The chart-topping musician detailed the experience, explaining that she went into labour three months early with her son, George. Doctors attempted to “stop that from developing” by putting a stitch in her cervix, which lasted about a week.
“The stitch broke and I went into full-blown labour and the baby was really, really small,” she explained. “And as I was delivering him, the doctors said, ‘There was a pulse and now there no longer is.’ The cord was wrapped around his neck and he was just too small.”
When asked about how she started her recovery process, she sadly admitted that she hadn’t. “I don’t think I did—I don’t think I ever will, really,” she said.
She revealed that complications with the delivery made the situation even more difficult. Her son was so small he “got stuck halfway in and halfway out, so to speak, during the delivery, and because his skin wasn’t fully formed they couldn’t [use] forceps [to] pull him out,” she said. “So there was a period of about 12 hours of lying there with him deceased in between my legs, which was incredibly [traumatic]. I went into trauma and I don’t think I’ll ever really recover from that.”
An early stillbirth is a fetal death that occurs between 20 and 27 completed weeks of pregnancy, according to the Centres for Disease Control and Prevention (CDC). While it effects just one percent of all pregnancies, 24,000 babies are stillborn every year in the United States alone.

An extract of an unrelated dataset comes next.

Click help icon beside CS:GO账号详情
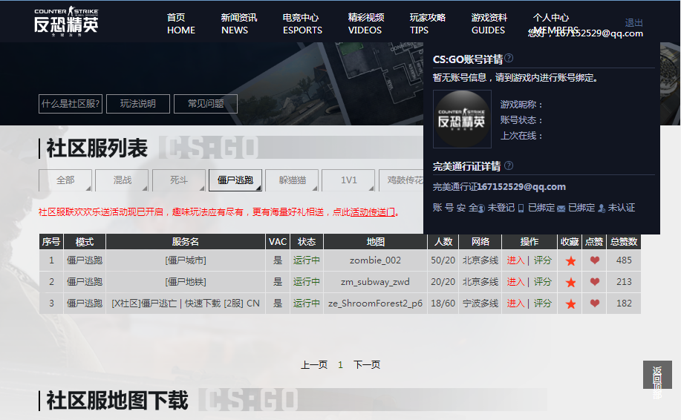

While experts aren’t exactly sure what causes stillbirths, it is suspected that birth defects, genetics, issues with the placenta or umbilical cord, or certain health conditions in the mother (such as uncontrolled diabetes, obesity, or high blood pressure) may play a role, the CDC says. Being older than 35 during pregnancy and smoking while pregnant are also risk factors.
Allen, who also suffered a miscarriage in 2008, is now the mother of two daughters, Marnie Rose, 5 ½, and Ethel Mary, 6 ½, with ex-husband Sam Cooper.
In addition to her son’s stillbirth, Allen’s memoir discusses her struggles with bulimia, relationships, and substance abuse. The Kindle version is currently available on Amazon.